RECORDS FOR THIS TASK section start
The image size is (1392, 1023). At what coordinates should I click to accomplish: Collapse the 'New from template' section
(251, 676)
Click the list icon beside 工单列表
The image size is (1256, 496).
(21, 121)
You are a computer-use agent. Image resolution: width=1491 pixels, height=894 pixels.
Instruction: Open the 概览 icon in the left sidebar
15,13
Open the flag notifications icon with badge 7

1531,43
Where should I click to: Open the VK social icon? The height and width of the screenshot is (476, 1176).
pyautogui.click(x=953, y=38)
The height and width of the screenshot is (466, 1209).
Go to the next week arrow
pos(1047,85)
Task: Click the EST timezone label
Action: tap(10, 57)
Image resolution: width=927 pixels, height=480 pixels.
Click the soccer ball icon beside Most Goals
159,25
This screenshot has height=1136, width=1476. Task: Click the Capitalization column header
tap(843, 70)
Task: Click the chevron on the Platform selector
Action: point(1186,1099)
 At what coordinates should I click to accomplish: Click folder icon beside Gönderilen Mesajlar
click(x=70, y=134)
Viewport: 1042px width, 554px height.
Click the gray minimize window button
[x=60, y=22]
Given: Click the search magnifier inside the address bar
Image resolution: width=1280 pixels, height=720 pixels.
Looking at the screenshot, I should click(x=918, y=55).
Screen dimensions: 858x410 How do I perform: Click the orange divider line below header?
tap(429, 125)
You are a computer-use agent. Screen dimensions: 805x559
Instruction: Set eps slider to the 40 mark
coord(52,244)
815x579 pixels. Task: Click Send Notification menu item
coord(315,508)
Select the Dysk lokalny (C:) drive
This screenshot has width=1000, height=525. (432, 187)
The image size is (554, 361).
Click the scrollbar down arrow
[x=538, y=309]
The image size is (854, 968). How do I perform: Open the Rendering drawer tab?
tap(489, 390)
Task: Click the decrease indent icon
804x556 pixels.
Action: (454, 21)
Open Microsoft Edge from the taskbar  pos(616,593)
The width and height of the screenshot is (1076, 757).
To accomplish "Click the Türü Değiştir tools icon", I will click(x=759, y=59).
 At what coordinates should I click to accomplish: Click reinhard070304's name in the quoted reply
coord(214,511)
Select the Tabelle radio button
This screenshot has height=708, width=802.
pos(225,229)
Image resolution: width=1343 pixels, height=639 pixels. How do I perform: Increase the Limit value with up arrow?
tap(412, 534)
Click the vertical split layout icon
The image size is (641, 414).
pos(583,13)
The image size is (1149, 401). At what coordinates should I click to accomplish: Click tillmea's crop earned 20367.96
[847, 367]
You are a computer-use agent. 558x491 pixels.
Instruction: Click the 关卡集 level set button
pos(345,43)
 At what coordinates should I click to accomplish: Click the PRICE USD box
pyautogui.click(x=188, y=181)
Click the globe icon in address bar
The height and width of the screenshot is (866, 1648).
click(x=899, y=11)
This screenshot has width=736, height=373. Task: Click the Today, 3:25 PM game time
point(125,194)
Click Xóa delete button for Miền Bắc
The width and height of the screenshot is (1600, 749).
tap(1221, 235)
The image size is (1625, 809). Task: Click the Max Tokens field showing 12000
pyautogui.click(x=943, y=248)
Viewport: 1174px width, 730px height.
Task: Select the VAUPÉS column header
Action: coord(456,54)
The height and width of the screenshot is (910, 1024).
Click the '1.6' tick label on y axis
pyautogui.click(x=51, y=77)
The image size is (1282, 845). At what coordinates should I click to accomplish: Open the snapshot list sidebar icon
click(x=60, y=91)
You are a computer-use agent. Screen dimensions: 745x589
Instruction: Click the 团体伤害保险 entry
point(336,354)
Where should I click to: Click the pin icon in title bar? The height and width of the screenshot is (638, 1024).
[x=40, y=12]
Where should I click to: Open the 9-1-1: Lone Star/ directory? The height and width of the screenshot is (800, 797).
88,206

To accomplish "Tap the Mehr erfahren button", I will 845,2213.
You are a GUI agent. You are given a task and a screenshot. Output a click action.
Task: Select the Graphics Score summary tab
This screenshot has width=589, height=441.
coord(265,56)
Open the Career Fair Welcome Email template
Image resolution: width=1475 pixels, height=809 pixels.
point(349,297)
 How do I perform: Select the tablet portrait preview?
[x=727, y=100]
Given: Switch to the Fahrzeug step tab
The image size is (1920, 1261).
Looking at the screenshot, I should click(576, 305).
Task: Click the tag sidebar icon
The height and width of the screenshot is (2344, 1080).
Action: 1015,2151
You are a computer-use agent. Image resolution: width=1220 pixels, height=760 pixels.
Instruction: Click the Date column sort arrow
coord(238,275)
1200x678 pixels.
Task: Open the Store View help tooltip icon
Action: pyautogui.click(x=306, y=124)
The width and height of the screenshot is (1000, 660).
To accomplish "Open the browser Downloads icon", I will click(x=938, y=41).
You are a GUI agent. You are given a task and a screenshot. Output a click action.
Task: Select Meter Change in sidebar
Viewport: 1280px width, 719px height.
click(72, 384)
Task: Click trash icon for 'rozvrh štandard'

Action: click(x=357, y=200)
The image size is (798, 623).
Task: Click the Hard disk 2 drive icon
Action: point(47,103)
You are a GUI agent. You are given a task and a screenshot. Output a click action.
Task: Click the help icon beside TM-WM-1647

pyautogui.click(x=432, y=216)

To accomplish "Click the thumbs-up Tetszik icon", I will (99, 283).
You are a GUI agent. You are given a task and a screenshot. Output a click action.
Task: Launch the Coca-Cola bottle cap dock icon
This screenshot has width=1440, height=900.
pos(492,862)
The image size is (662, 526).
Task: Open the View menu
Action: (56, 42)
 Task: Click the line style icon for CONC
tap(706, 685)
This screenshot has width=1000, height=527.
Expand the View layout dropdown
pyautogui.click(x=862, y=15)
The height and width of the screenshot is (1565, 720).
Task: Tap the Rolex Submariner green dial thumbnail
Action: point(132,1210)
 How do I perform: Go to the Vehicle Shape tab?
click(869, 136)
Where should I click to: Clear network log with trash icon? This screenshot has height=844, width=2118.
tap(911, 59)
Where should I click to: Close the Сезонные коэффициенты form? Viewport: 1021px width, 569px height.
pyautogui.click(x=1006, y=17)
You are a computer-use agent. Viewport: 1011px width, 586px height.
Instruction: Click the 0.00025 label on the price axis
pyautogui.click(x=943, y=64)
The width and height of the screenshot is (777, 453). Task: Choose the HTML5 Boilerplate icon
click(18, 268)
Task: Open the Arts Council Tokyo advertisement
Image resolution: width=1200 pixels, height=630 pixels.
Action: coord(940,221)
RECORDS FOR THIS TASK section end
■ TASK ITEM ■
Return each line of the entries that holds the string "computer".

■ SOLUTION FOR THIS PROBLEM ■
You are a computer-use agent. Image resolution: width=1491 pixels, height=894 pixels.
You are a computer-use agent. Screen dimensions: 805x559
You are a computer-use agent. 558x491 pixels.
You are a computer-use agent. Screen dimensions: 745x589
You are a computer-use agent. Image resolution: width=1220 pixels, height=760 pixels.
You are a computer-use agent. Viewport: 1011px width, 586px height.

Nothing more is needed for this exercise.